**Click-target data**.
[start]

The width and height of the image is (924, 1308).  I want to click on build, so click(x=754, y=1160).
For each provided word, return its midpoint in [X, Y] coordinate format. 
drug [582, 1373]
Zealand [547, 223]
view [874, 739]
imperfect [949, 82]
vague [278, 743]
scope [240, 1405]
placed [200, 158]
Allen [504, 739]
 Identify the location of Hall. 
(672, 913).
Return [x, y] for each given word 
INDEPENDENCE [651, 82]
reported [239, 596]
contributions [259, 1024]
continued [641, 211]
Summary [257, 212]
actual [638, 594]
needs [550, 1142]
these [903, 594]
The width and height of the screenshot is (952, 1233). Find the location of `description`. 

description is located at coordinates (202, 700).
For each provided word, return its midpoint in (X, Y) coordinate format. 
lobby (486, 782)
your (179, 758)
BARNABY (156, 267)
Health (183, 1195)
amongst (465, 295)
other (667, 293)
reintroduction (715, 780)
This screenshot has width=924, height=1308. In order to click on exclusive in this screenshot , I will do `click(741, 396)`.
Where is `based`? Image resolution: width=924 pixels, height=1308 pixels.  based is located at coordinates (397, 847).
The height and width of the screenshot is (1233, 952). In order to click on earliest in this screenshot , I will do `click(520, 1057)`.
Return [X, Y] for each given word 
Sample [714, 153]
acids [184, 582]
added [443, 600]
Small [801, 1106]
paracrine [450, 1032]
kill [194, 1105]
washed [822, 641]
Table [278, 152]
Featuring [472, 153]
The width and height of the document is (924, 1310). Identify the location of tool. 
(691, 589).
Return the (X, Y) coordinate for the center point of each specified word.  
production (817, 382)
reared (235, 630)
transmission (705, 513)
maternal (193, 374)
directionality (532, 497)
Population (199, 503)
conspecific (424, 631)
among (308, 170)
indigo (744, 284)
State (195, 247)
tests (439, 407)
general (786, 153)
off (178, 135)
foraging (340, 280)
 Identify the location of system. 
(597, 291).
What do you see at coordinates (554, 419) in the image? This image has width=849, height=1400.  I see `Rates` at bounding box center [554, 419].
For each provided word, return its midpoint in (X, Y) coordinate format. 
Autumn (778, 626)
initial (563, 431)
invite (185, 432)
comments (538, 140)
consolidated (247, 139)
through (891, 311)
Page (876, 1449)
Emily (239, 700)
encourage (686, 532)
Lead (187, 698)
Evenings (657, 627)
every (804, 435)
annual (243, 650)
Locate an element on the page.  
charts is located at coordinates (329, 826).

[end]

Convert the part of the entries that opens with the line containing "Summary [257, 212]" and closes with the line containing "BARNABY (156, 267)" into a JSON list of strings, one string per line, with blank lines omitted.

[
  "Summary [257, 212]",
  "actual [638, 594]",
  "needs [550, 1142]",
  "these [903, 594]",
  "The width and height of the screenshot is (952, 1233). Find the location of `description`. ",
  "description is located at coordinates (202, 700).",
  "For each provided word, return its midpoint in (X, Y) coordinate format. ",
  "lobby (486, 782)",
  "your (179, 758)",
  "BARNABY (156, 267)"
]